= Musica ficta =

Renaissance European music theory term to describe pitches

Musica ficta (from Latin, "false", "feigned", or "fictitious" music) was a term used in European music theory from the late 12th century to about 1600 to describe pitches, whether notated or added at the time of performance, that lie outside the system of musica recta or musica vera ("correct" or "true" music) as defined by the hexachord system of Guido of Arezzo.

==Modern use==
Today, the term is often loosely applied to all unnotated inflections (whether they are actually recta or ficta notes; see below) that must be inferred from the musical context and added either by an editor or by performers themselves. However, some of the words used in modern reference books to represent musica ficta, such as "inflection", "alteration", and "added accidentals" lie outside the way many Medieval and Renaissance theorists described the term.

==Historical sense and relation to hexachords==
Throughout the period that incorporated musica ficta, singers sight read melodies through a series of interlocked hexachords that formed the backbone of the solmization system—a method that eventually became the modern system of tonic sol-fa. To sing notes outside the recta pitches of the gamut (the range generally available to composers and performers, i.e., from G at the bottom of the modern bass clef to E at the top of the treble clef), performers had to invoke "fictive" hexachords to sing pitches such as F♯ or E♭. Hexachords normally were formed only on C, F, and G, and the interval pattern within each of these hexachords was always tone-tone-semitone-tone-tone, which was sung as ut re mi fa sol la. Hence, if singers needed to sing the pitch F♯, they had to think of the half step between F♯ and G as the solmization syllables mi and fa, for mi-fa always represented the half step within a hexachord. When they did this, they invoked a nominal hexachord starting on the note D, and this hexachord was considered fictive because it contained a false or fictitious F♯ (that is, a pitch that did not belong to the recta notes of the gamut). Moreover, since the hexachord built on F naturally contained a B♭, music based on a scale involving the soft or F hexachord had the pitch B♭ as part of the recta notes of the scale.

However, in the 16th century, the signs used to represent these fictive notes (the signs for b mollis [♭] and b durum [♯]) came to acquire their modern meanings of raising or lowering notes by a half step. Adrian Le Roy wrote that "b sharpe doeth holde up the tune halfe a note higher, and b flatte, contrarywise doeth lette it fall halfe a note lower". But as early as 1524, theorists also had this understanding of these signs. Moreover, near the beginning of the 17th century, Michael Praetorius employed the words signa chromatica (chromatic signs) to refer to sharps and flats.
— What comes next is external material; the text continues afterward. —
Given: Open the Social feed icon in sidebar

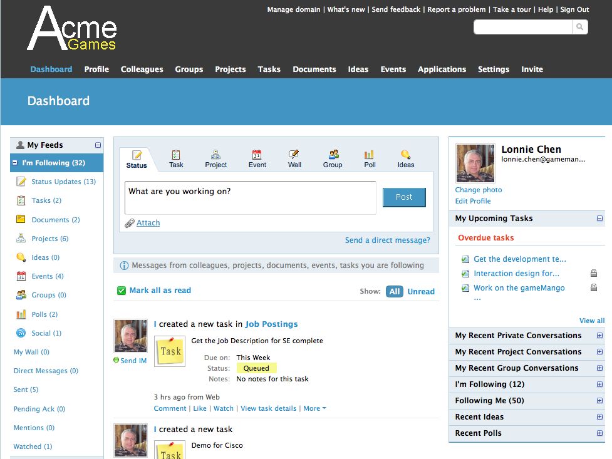Looking at the screenshot, I should pyautogui.click(x=21, y=333).
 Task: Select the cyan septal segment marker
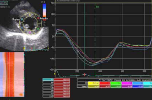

Hence, musicians of the later Middle Ages and Renaissance did not all share a uniform interpretation of this concept.

==Practical application==
The signs b mollis and b durum were not notated with any regularity in vocal sources of the late Middle Ages and Renaissance, and although the principles that singers used to supply the missing information were discussed in theoretical treatises, the explanations are far too cursory to enable modern musicians to reconstruct the old practices with any degree of accuracy. Tablatures, however, because they turn implicit solmization practices into explicit pitches, provide a precise view of how musicians, or at least those in the 16th century, added sharps and flats to vocal sources (the first tablatures were published in the early 16th century).

Common practices:

- Many musicians in earlier times found the linear (melodic) and vertical (harmonic) dissonance caused by clashes between mi and fa aurally offensive (especially when it involved tritones and octaves), and they regularly removed the dissonance. Exceptions to this practice were common, however, particularly at cadences; some musicians even found dissonant octaves acceptable at times.
- Despite the theoretical prohibition of what Zarlino referred to as occasions when "the parts of a composition do not have a harmonic relation between their voices" ("le parti della cantilena non habbiano tra loro relatione harmonica nelle loro voci"), 16th-century tablatures demonstrate that musicians sometimes removed and at other times retained these clashes.
- At cadences and other places where two voice parts proceed to an octave or unison, singers normally approached the perfect interval from the closest imperfect interval; when the closest imperfect interval did not occur naturally in the music, singers created it either by adding a sharp to the voice rising by a whole step or by adding a flat to the voice descending by a whole step.

These practices were common throughout Europe, but in Germany musicians followed a distinctive set of practices for their own vernacular music, particularly at cadences, where they regularly avoided approaching perfect intervals from the closest imperfect intervals.

==Modern editions==
Today, editors usually show their recommendations for ficta in Medieval and Renaissance music by placing an accidental sign above the note in question. This indicates that these accidentals were not part of the original source. Editors place any signs found in a period document on the staff directly before the note the sign applies to—as they would an accidental placed by the composer of a modern work, and indeed as it appears in the original document.